Signs and Symptoms[edit]

MLD manifests in diverse forms which include late infantile, juvenile, and adult variations:

Late Infantile Form:

Represents 50-60% of MLD cases. Symptoms usually appear between 15-24 months after an initial normal development period. Key symptoms involve muscle weakness, rigidity, developmental delays, progressive vision loss, convulsions, swallowing difficulties, paralysis, dementia, and potential comatose states. Life expectancy is generally up to age 5 without treatment. Juvenile Form:

Onset usually between 3 and 10 years. Begins with impaired academic performance and mental decline. Symptoms evolve similarly to the late infantile form but progress slower. Life expectancy ranges from 10-15 years post-symptom onset, although some may live for multiple decades. Adult Form:

Onset post 16 years, typically in the 4th or 5th decade. Often manifests as a psychiatric disorder or progressive dementia. Generally exhibits a slower progression compared to the infantile and juvenile forms. Palliative care has been proven beneficial in symptom management and in enhancing the quality of life and longevity.

Causes[edit]

The direct culprit behind MLD is a deficiency in the enzyme arylsulfatase A (ARSA). Affected individuals exhibit significantly reduced enzyme activity in leukocytes. However, solely measuring ARSA enzyme activity doesn't confirm MLD diagnosis due to the existence of ARSA pseudodeficiency, which shows lower enzyme activity but doesn't result in MLD.

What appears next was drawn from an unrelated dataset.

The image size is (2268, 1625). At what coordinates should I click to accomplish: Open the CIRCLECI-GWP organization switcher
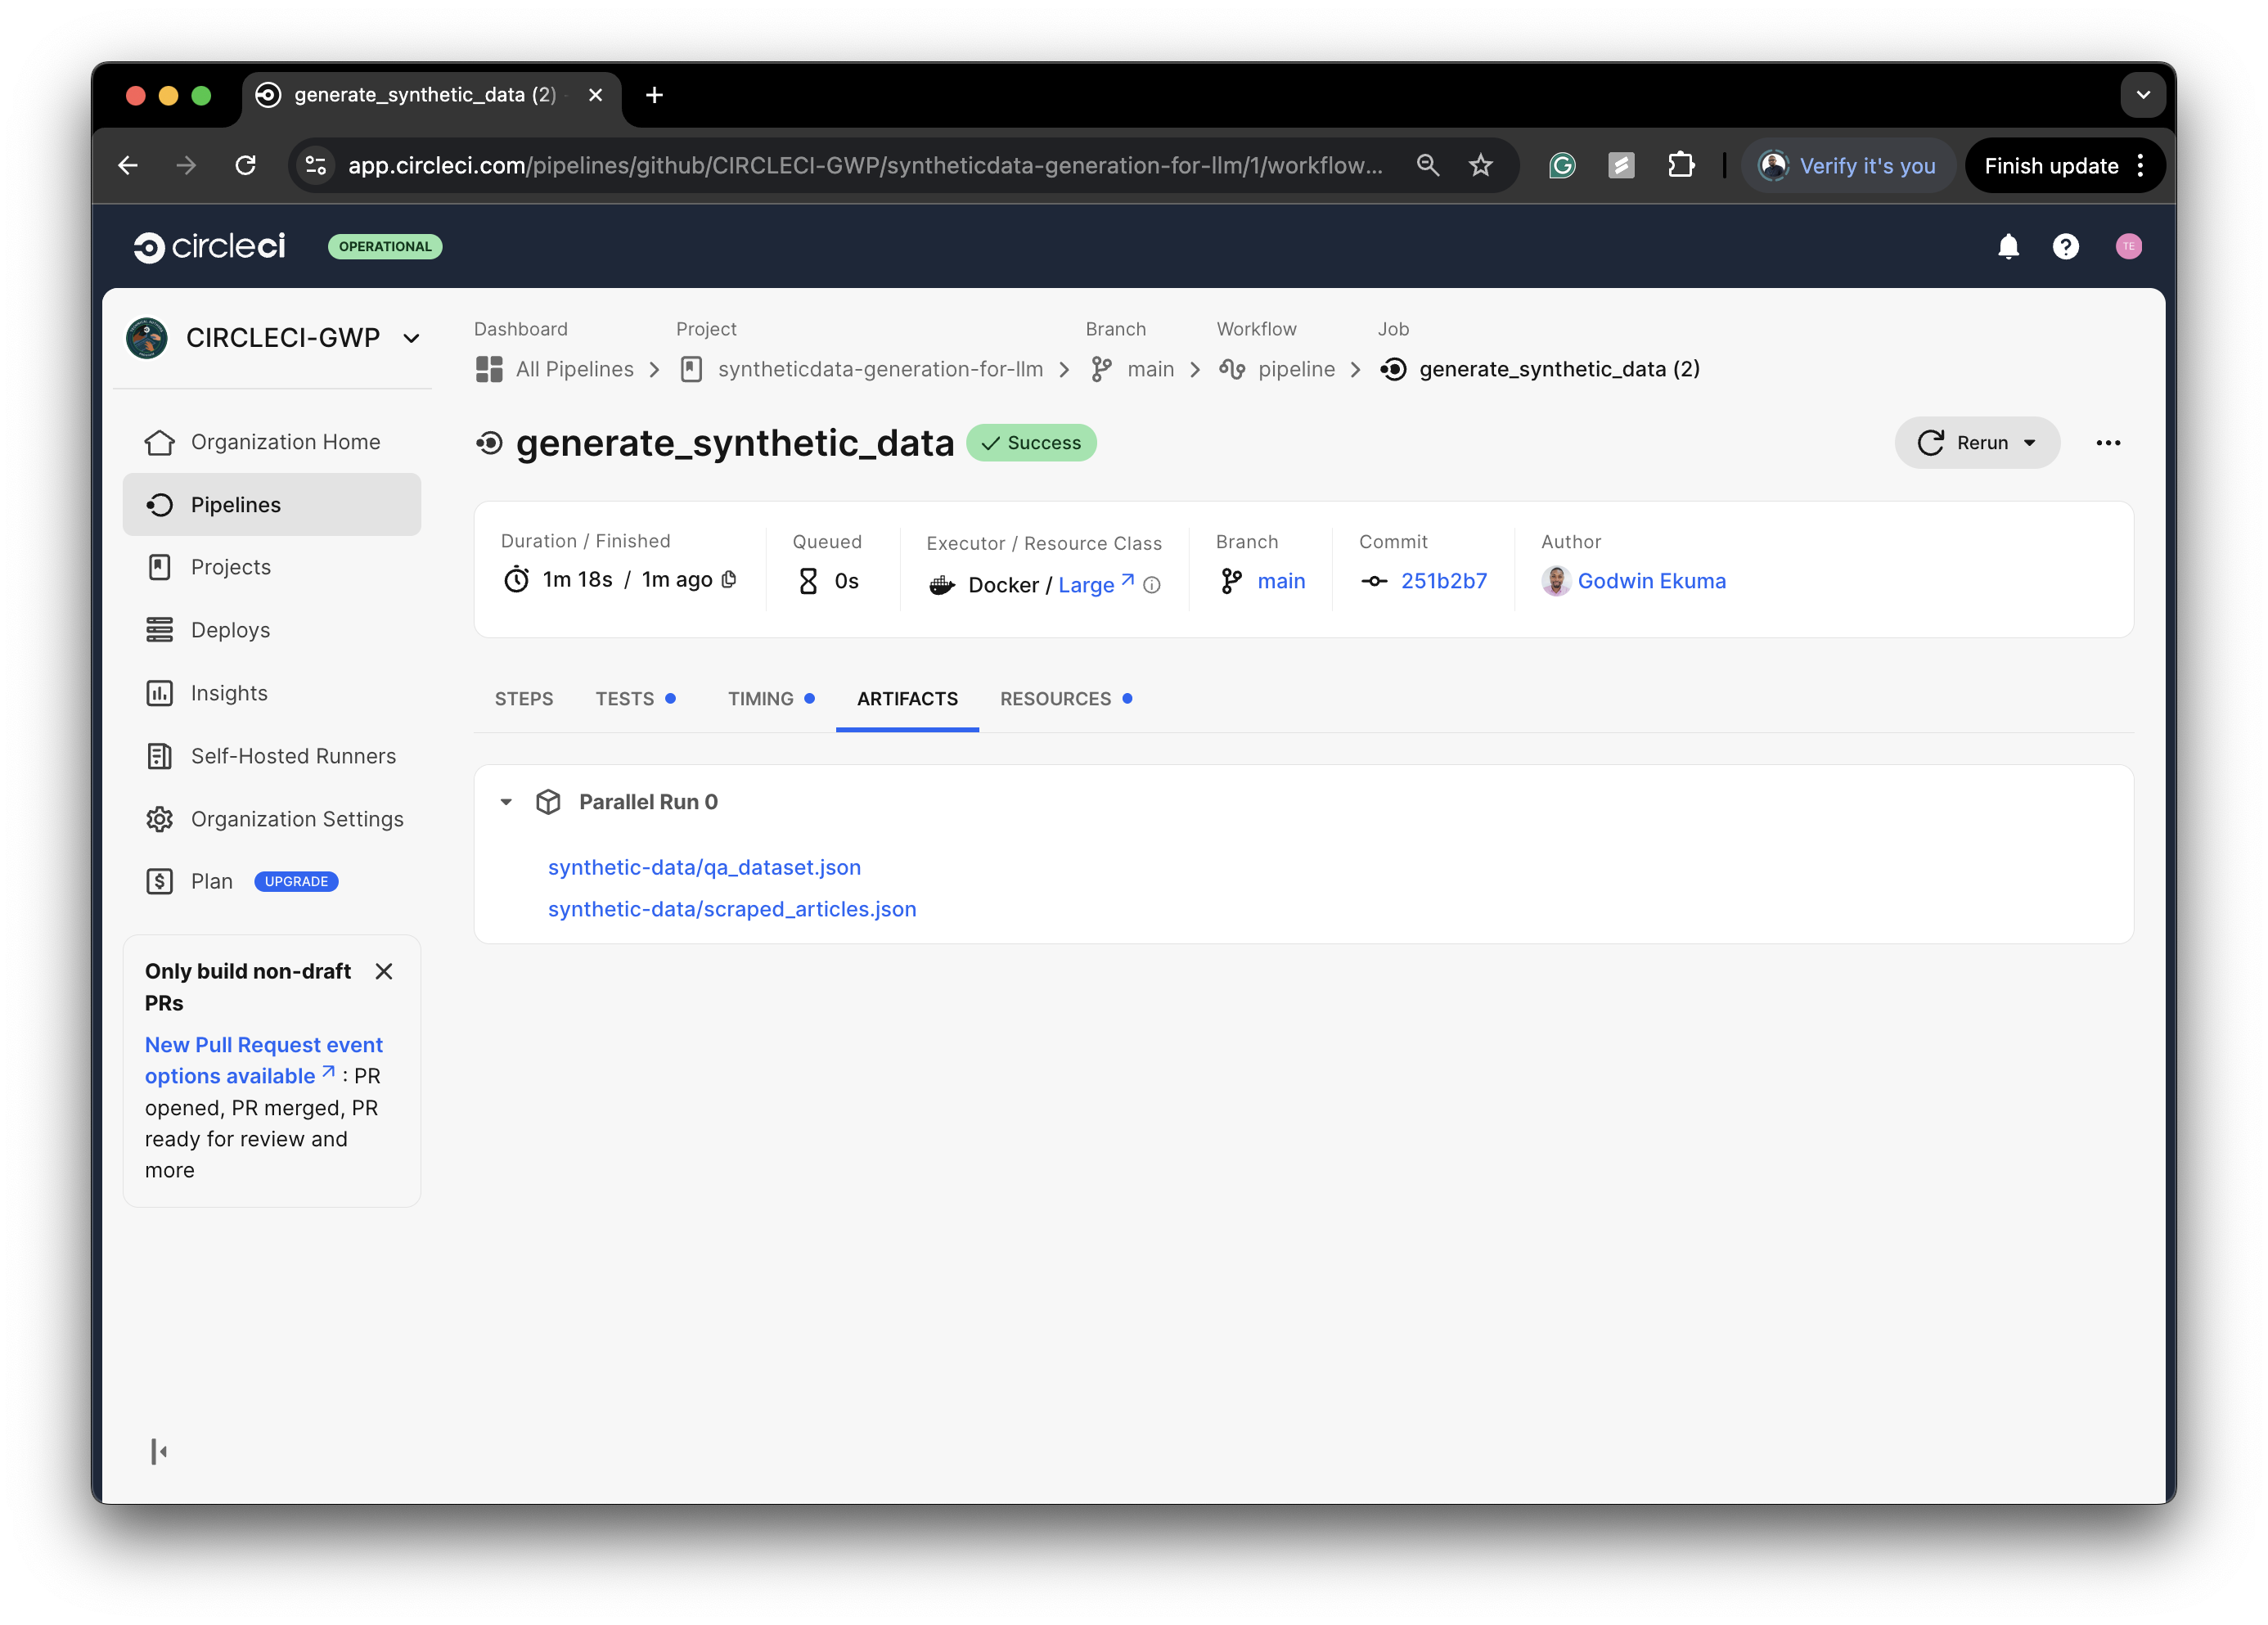coord(411,338)
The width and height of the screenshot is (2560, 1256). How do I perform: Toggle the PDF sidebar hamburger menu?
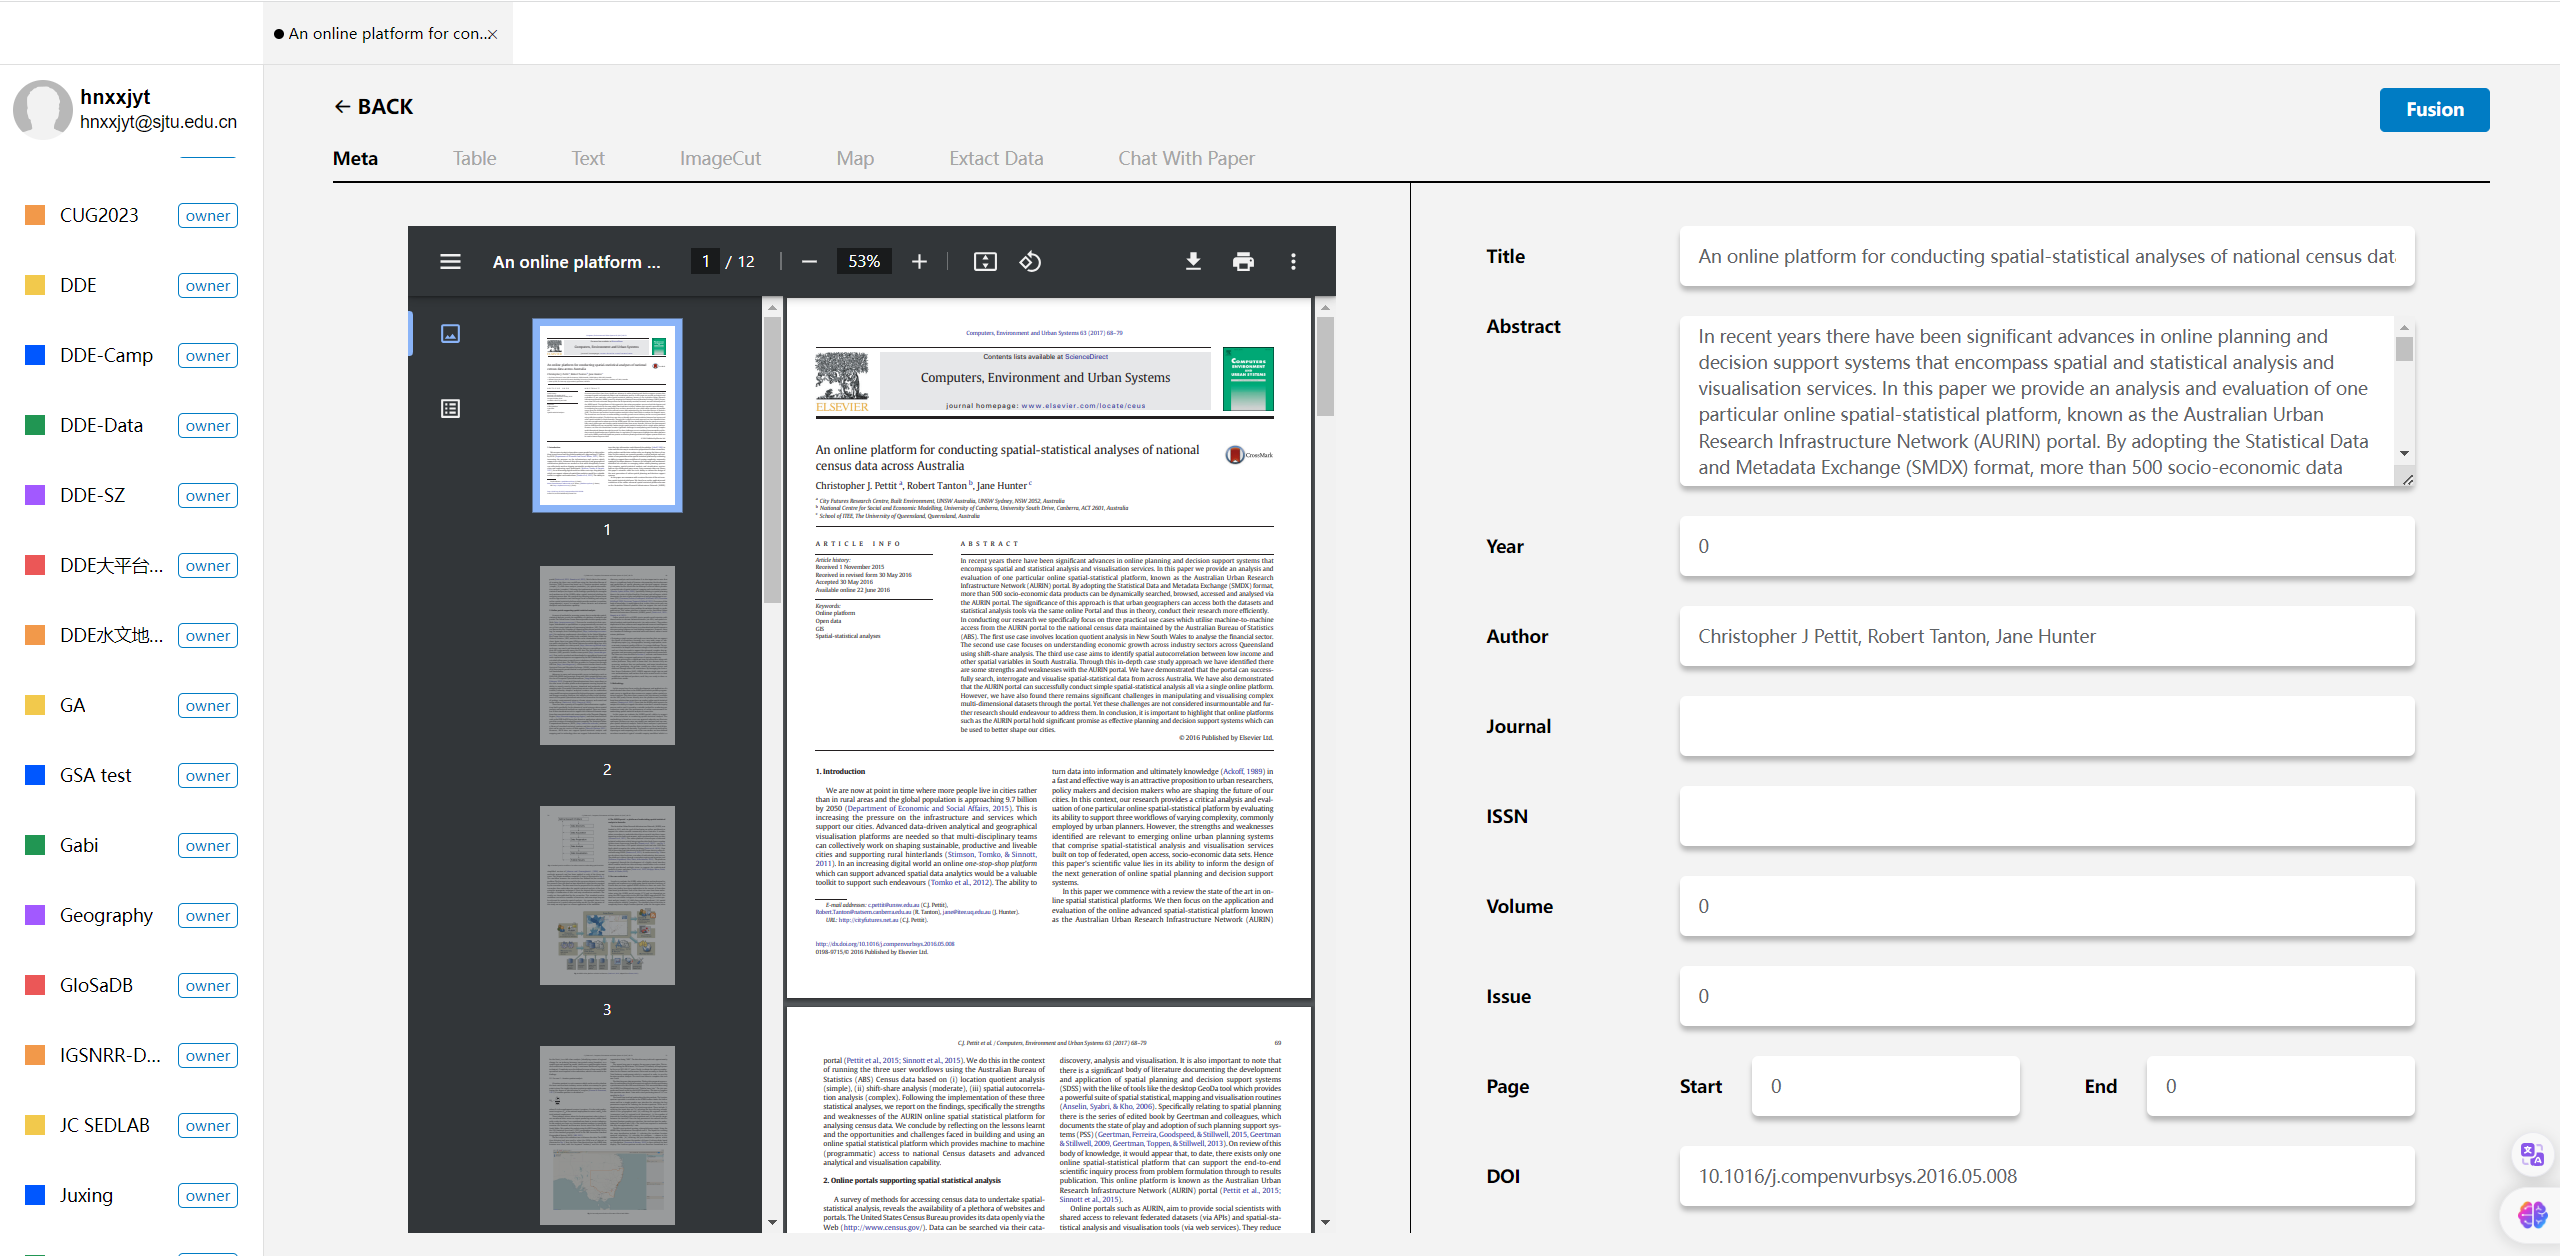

The absence of the necessary enzyme leads to the accumulation of sulfatides in various body tissues, which in turn destroys the protective myelin sheath of the nervous system. When this sheath deteriorates, the functioning of the central and peripheral nervous system, including motor functions, is severely impacted.

Additionally, ARSA requires activation by a non-enzymatic proteinaceous cofactor, saposin B (Sap B). In instances where ARSA levels are normal but sulfatides remain elevated, it suggests the enzyme isn't activated, leading to a condition similar to MLD called saposin B deficiency.

It's essential to highlight that the complete role of sulfatides in MLD is under investigation. Some studies suggest that lysosulfatide, a derivative of sulfatide, could contribute due to its cytotoxic properties.

Genetics[edit]

MLD inherits in an autosomal recessive manner, implying that both parents must carry the gene for the offspring to develop the disease. The inheritance probabilities per birth are as follows:

  • If both parents are carriers:
    • 25% (1 in 4) children will have the disease
    • 50% (2 in 4) children will be carriers, but unaffected
    • 25% (1 in 4) children will be free of MLD – unaffected child that is not a carrier
  • If one parent is affected and one is free of MLD:
    • 0% (0) children will have the disorder – only one parent is affected, other parent always gives normal gene
    • 100% (4 in 4) children will be carriers (but unaffected)
  • If one parent is a carrier and the other is free of MLD:
    • 50% (2 in 4) children will be carriers (but unaffected)
    • 50% (2 in 4) children will be free of MLD – unaffected child that is not a carrier

Diagnosis[edit]

Initial steps towards an MLD diagnosis often include a clinical examination and MRI. While MRI can suggest the possibility of MLD, it isn't conclusive.

Blood tests measuring ARSA-A enzyme levels paired with urinary sulfatide tests provide the best biochemical confirmation of MLD. Genomic sequencing can further reinforce the diagnosis, but considering the extensive range of known mutations, biochemical tests remain essential.

Treatment[edit]

Current therapeutic approaches for symptomatic late infantile MLD patients, as well as juvenile or adult MLD patients with advanced symptoms, center around symptom management, with no available cure.

However, for pre-symptomatic late infantile MLD patients and those with juvenile or adult forms showcasing mild symptoms, options like bone marrow transplantation (including stem cell transplantation) can be considered. These treatments primarily aim to slow the progression in the central nervous system.

Several experimental therapy options, such as gene therapy, enzyme replacement therapy (ERT), substrate reduction therapy (SRT), and enzyme enhancement therapy (EET), are undergoing clinical trials, mainly targeting late infantile patients.